[TRY IT] Look through the lines below and copy each one that includes "computer".
** PROVIDED RECORDS follows **
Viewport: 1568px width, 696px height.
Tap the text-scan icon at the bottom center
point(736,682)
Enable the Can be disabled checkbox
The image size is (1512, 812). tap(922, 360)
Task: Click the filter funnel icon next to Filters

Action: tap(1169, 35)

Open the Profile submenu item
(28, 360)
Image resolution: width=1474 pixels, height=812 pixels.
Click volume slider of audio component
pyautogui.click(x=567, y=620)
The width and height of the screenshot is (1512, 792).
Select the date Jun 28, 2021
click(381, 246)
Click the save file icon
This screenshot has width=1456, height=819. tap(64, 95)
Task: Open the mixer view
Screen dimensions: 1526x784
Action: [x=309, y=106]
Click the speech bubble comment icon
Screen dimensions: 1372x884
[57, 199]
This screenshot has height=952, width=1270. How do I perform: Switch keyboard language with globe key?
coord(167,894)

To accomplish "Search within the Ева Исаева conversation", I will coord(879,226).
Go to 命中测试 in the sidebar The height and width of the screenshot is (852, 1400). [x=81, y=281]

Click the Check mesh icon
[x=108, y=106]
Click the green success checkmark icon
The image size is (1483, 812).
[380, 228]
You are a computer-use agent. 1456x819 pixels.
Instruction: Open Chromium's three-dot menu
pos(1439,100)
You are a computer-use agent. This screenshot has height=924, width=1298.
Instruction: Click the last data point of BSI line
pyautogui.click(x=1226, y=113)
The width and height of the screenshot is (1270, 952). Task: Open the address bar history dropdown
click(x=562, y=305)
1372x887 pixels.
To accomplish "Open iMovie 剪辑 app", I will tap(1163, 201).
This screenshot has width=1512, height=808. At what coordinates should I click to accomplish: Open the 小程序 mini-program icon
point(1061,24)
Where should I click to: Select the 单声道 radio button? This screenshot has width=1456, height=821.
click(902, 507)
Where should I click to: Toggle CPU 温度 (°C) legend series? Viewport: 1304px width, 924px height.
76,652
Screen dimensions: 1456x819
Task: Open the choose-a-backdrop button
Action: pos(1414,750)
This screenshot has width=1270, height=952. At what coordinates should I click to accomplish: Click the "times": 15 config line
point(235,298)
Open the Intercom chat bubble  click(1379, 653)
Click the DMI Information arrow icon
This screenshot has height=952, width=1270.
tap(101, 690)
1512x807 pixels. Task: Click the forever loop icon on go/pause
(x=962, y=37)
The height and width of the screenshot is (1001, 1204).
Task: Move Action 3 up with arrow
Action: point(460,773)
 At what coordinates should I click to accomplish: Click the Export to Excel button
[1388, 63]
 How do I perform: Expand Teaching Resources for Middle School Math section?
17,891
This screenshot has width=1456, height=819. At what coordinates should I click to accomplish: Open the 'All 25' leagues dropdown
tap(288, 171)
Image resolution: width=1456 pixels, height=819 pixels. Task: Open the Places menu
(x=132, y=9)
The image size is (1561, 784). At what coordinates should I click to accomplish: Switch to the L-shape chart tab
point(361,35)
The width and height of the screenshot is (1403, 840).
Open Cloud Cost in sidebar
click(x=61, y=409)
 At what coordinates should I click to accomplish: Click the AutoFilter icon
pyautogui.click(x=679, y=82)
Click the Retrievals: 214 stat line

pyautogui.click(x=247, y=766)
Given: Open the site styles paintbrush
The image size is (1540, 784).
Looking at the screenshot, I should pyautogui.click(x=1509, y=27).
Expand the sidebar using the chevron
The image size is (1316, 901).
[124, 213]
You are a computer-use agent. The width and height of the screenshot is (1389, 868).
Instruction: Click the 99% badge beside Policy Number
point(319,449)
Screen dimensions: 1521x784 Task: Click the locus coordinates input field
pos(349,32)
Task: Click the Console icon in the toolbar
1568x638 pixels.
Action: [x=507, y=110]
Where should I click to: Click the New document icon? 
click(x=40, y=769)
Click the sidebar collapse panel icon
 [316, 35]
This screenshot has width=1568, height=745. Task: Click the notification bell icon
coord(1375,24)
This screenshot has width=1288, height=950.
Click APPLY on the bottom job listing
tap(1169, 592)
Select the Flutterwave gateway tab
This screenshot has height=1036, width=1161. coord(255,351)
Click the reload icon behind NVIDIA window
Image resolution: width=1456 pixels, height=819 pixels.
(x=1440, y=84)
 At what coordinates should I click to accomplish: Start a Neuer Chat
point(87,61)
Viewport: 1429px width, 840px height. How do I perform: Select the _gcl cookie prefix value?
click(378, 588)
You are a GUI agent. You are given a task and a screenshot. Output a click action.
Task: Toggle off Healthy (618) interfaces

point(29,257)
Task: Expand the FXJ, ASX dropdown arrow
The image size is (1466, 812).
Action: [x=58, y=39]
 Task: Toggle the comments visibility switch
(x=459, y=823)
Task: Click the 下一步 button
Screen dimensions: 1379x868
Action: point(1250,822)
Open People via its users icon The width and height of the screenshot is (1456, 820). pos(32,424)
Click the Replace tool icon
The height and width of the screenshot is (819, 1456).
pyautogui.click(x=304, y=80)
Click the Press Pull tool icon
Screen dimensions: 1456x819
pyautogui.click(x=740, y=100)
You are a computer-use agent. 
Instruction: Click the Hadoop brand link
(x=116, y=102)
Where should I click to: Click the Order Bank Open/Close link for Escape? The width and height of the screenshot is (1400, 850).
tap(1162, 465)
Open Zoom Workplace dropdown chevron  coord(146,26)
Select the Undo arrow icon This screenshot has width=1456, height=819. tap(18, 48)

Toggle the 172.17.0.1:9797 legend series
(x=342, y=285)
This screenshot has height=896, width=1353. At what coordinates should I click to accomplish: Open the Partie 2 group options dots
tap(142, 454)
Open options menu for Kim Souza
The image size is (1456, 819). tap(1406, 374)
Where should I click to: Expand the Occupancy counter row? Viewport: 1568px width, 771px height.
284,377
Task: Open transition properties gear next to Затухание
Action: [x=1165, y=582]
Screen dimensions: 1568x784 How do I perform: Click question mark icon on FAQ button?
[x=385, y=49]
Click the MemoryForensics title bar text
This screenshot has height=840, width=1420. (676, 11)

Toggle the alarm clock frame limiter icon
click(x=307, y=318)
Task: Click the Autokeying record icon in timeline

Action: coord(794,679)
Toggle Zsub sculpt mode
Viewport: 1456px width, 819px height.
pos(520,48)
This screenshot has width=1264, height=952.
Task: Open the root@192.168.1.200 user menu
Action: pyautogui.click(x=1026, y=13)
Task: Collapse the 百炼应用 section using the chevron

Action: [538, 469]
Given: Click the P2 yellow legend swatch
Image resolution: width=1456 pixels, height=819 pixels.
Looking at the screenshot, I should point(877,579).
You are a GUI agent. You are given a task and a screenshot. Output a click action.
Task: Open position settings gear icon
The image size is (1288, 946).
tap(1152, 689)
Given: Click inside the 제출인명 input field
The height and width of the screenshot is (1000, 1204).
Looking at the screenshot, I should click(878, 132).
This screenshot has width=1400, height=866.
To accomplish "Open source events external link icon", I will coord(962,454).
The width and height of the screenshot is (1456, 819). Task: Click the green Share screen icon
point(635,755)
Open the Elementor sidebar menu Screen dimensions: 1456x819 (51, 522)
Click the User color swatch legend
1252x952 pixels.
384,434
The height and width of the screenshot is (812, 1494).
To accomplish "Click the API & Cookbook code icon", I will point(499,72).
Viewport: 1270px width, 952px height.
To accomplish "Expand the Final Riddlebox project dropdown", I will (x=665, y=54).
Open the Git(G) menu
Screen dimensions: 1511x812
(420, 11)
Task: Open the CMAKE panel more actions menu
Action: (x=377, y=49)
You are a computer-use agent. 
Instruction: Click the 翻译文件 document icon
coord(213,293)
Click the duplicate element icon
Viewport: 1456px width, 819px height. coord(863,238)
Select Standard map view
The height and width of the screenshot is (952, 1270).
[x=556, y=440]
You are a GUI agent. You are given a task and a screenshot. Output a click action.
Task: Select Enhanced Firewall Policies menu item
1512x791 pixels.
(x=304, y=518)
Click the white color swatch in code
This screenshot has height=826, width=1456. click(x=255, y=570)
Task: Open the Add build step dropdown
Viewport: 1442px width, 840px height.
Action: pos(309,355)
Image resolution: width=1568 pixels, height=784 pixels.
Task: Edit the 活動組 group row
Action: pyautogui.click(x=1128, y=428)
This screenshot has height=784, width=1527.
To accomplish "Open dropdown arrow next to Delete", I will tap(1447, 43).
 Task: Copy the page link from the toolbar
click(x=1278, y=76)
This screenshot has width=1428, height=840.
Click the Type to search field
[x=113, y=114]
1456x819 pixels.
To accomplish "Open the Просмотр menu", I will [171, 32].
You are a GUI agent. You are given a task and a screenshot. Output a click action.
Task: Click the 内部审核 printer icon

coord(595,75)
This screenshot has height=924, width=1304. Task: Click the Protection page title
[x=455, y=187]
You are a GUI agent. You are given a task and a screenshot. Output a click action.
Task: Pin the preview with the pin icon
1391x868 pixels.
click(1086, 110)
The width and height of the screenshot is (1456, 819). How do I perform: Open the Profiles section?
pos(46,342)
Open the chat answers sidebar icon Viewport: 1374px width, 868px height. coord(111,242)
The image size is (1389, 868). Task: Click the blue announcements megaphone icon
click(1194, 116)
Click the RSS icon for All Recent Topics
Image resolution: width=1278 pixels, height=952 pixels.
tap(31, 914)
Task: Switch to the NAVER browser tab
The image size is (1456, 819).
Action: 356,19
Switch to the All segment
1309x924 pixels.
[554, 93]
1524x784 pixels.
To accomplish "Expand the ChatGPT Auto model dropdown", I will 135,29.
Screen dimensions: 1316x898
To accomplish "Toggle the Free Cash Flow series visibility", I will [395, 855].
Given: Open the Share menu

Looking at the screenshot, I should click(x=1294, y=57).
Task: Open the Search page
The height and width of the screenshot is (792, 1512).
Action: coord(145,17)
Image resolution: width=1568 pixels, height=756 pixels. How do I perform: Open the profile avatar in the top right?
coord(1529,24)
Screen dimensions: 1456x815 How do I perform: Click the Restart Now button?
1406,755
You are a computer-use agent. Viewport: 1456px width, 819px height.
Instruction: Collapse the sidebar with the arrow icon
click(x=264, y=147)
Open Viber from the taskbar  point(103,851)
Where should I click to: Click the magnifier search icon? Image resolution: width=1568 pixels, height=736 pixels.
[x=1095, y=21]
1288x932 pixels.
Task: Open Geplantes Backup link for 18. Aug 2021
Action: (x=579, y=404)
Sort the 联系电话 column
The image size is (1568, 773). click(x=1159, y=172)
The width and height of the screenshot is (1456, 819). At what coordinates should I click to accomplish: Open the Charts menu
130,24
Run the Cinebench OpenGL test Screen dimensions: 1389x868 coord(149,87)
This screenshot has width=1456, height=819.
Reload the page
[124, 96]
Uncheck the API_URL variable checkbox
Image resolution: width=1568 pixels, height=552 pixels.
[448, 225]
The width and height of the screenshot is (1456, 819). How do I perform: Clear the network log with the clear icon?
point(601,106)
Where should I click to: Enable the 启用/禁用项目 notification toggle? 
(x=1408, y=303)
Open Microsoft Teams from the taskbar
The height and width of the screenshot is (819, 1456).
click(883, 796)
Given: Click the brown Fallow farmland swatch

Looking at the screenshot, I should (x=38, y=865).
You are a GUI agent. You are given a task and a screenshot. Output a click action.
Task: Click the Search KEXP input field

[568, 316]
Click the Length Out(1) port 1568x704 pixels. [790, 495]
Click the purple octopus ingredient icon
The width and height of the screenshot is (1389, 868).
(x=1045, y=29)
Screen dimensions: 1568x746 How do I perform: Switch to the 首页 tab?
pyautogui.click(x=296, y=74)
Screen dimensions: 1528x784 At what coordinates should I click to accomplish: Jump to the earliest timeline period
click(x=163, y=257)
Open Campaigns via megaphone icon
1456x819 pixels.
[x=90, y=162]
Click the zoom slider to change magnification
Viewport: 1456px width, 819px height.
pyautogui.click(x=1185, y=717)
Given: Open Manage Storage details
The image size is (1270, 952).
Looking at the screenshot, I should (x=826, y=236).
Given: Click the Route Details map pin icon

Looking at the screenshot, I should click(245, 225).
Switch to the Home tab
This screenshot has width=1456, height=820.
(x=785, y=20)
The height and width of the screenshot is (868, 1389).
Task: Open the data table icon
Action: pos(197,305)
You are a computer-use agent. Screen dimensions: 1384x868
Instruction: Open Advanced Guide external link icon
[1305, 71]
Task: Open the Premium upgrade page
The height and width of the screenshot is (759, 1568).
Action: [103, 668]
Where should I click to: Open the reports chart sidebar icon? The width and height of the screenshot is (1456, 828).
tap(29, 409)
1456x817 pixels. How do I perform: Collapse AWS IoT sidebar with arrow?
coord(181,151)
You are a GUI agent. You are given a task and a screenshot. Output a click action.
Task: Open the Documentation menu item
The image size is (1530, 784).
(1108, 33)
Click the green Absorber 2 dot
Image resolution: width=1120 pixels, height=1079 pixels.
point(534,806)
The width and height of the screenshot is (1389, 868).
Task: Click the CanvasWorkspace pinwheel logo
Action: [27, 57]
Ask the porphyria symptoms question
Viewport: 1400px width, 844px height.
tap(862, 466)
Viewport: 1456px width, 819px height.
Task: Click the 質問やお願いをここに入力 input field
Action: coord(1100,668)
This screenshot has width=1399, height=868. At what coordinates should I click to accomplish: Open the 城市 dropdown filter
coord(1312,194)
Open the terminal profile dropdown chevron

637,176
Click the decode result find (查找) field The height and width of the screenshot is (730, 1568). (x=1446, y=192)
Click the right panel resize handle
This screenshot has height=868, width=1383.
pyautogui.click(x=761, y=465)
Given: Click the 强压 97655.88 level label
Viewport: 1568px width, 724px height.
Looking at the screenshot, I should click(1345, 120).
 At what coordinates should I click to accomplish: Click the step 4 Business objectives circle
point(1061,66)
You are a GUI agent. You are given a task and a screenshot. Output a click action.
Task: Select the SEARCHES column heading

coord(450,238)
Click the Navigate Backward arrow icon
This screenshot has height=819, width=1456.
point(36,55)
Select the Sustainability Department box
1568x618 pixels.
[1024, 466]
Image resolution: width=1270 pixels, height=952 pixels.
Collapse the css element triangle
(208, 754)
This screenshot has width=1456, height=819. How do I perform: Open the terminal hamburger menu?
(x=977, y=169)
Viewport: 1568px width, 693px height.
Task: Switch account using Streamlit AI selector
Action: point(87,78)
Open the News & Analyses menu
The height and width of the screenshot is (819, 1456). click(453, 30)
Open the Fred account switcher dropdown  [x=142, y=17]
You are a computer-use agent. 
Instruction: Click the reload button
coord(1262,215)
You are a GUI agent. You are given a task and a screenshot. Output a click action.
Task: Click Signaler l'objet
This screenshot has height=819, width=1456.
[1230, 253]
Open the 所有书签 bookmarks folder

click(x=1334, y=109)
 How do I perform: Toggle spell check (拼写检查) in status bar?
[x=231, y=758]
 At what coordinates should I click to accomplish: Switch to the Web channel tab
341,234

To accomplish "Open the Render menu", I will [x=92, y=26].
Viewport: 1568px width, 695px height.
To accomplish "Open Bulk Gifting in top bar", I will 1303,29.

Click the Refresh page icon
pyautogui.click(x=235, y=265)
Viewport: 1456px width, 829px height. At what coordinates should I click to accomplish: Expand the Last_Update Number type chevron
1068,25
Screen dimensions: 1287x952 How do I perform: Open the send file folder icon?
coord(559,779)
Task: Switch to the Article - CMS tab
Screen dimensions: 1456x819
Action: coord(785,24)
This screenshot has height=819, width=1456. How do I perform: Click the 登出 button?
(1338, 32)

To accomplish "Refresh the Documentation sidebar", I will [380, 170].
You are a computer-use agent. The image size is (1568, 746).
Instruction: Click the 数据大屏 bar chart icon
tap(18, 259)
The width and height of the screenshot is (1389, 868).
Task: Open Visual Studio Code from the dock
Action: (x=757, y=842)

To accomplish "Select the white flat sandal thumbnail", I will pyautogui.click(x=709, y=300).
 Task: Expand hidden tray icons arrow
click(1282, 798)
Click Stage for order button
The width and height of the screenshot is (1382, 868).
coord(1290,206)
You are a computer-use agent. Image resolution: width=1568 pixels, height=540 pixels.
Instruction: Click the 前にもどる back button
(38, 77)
** End of PROVIDED RECORDS **
[PROBLEM SOLUTION]
You are a computer-use agent. 1456x819 pixels.
You are a computer-use agent. This screenshot has height=924, width=1298.
You are a computer-use agent. The width and height of the screenshot is (1389, 868).
You are a computer-use agent. 
You are a computer-use agent. 
You are a computer-use agent. Viewport: 1456px width, 819px height.
You are a computer-use agent. Screen dimensions: 1384x868
You are a computer-use agent. 
You are a computer-use agent. The image size is (1568, 746).
You are a computer-use agent. Image resolution: width=1568 pixels, height=540 pixels.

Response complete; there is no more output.